**Listed records:**
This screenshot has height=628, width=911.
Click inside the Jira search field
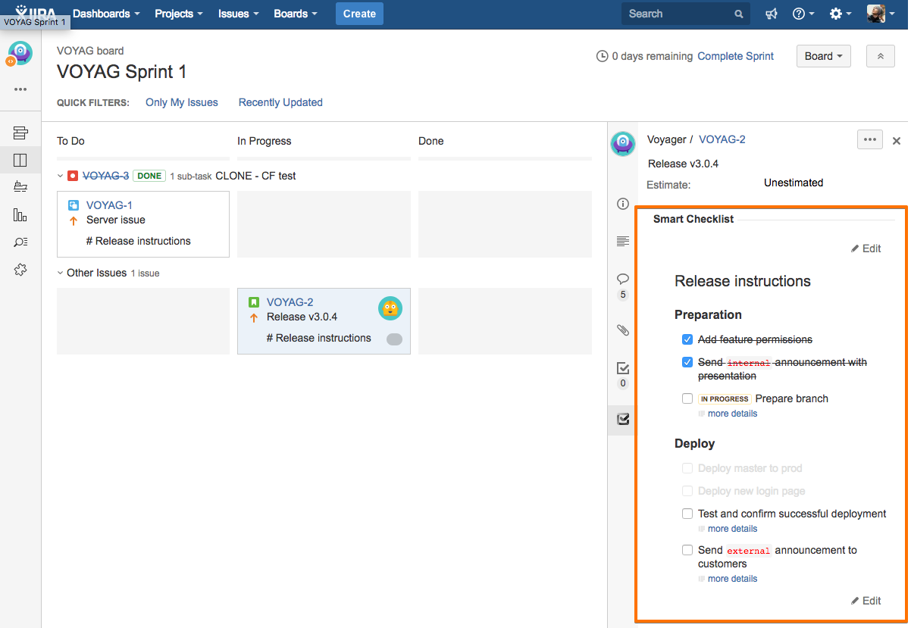click(678, 14)
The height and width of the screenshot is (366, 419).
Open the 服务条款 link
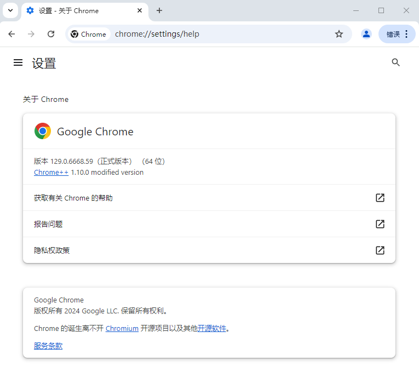click(x=48, y=346)
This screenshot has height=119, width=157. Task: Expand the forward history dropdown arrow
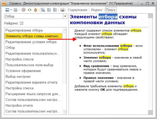19,10
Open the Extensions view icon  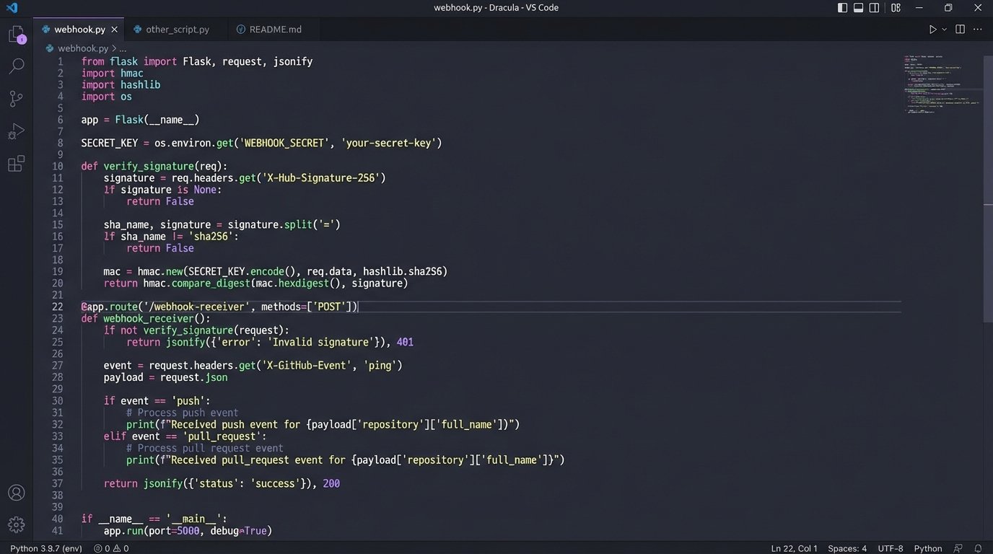[16, 164]
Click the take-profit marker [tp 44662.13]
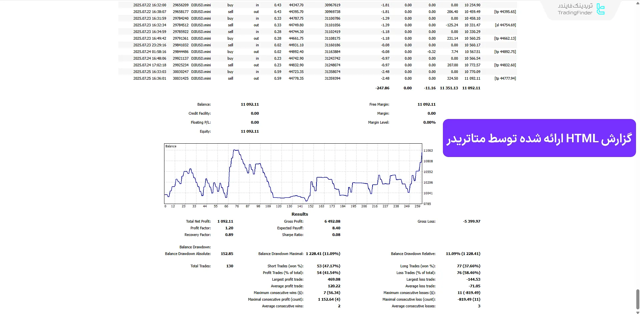This screenshot has width=640, height=314. (505, 38)
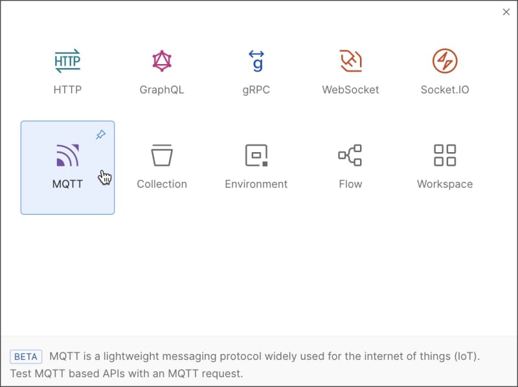This screenshot has height=387, width=518.
Task: Toggle the pin on the MQTT tile
Action: point(101,135)
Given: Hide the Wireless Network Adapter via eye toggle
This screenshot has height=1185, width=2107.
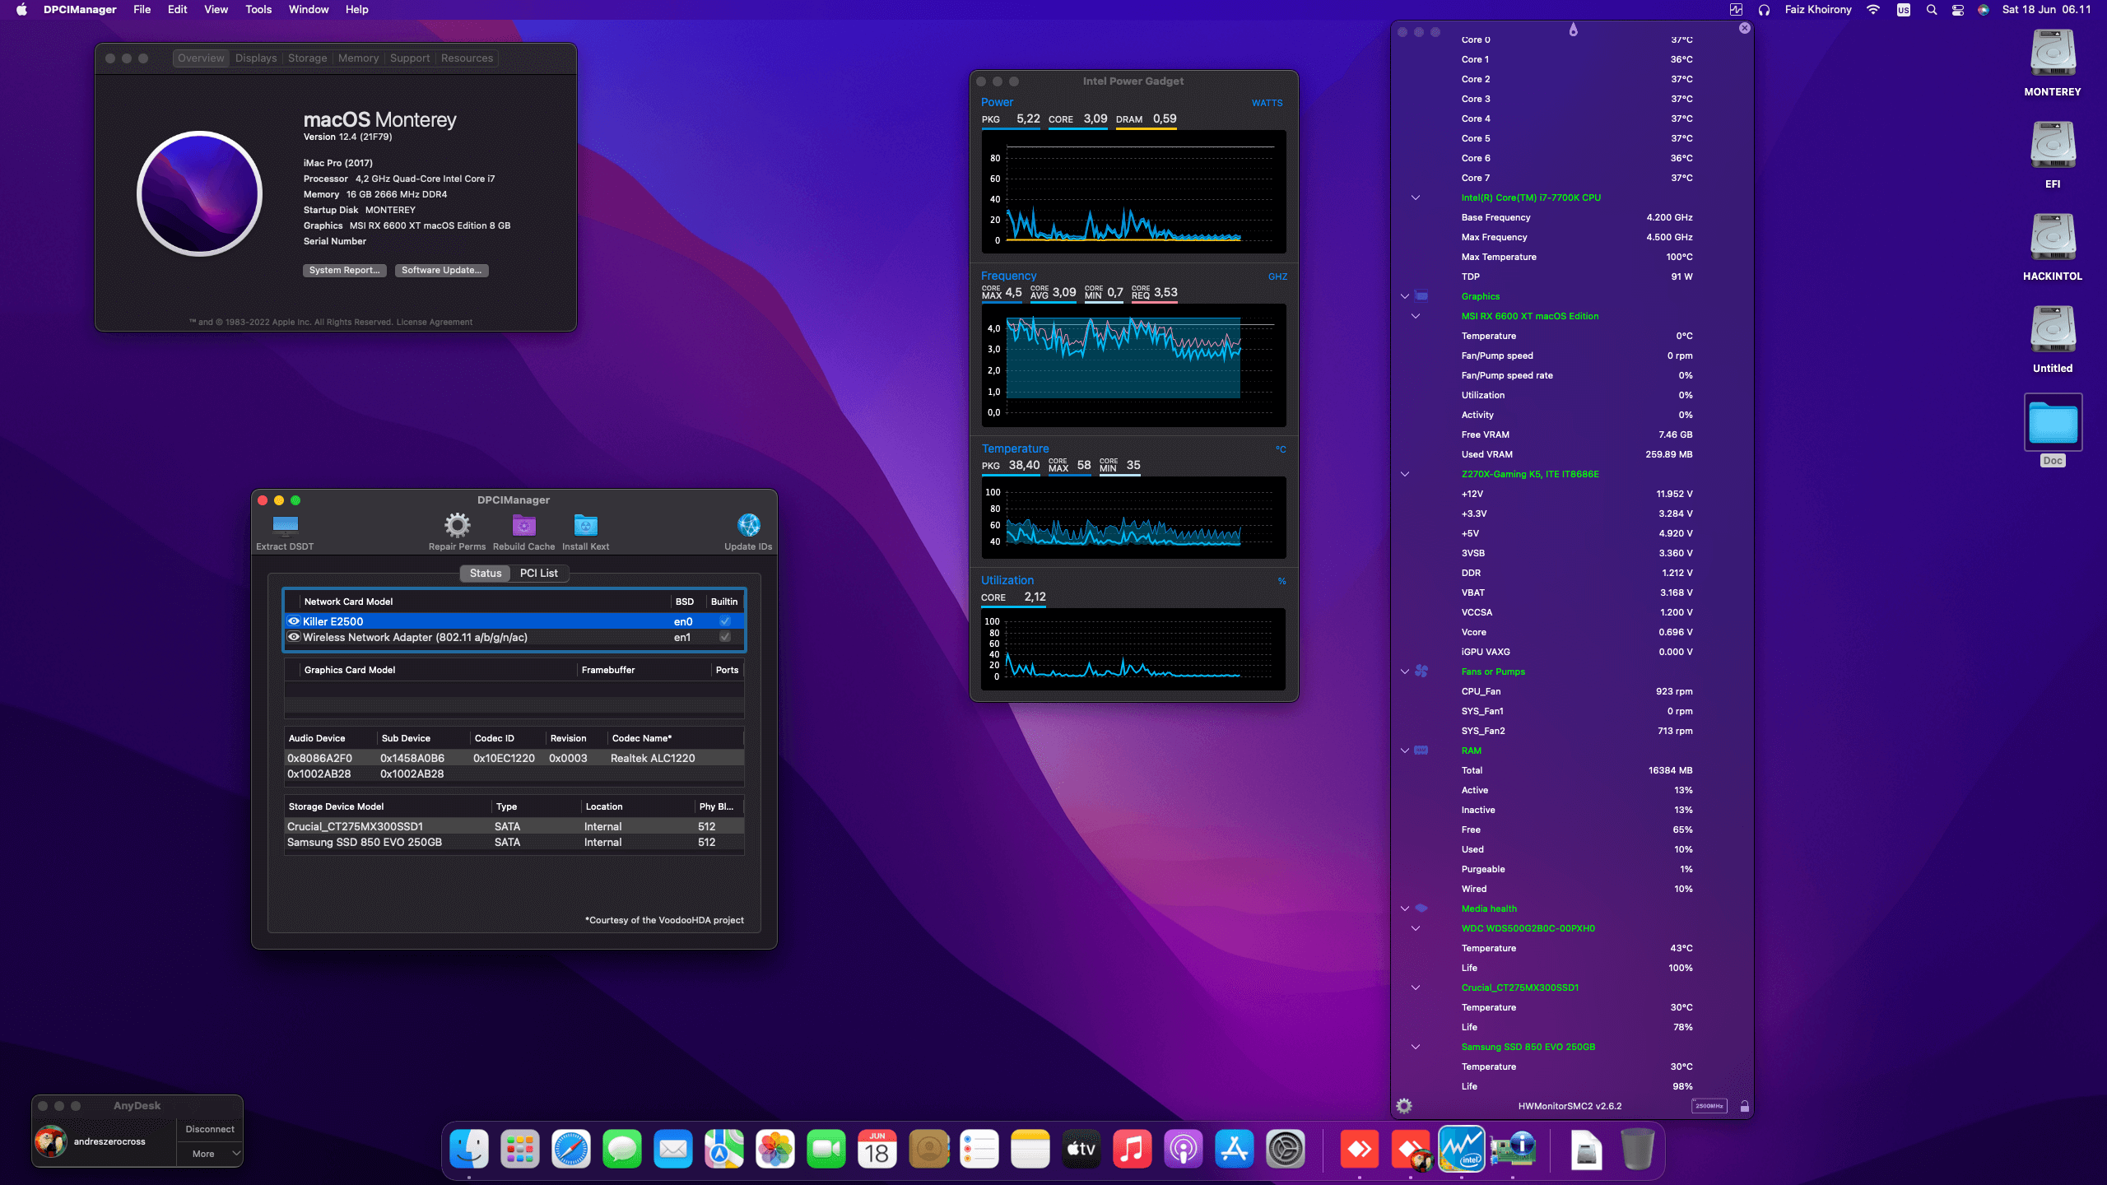Looking at the screenshot, I should pos(293,637).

**Work to be completed:**
Lay out the listing from its beginning through the line containing "click(x=48, y=346)" as a two-column CSV with the headers instruction and answer. Each row should pair one instruction with the answer that follows it, with each value in a single quoted field, line breaks turned into spaces, and the pictures left out.

**Answer for this exercise:**
instruction,answer
"This screenshot has height=628, width=911. Click inside the Jira search field","click(678, 14)"
"The height and width of the screenshot is (366, 419). Open the 服务条款 link","click(x=48, y=346)"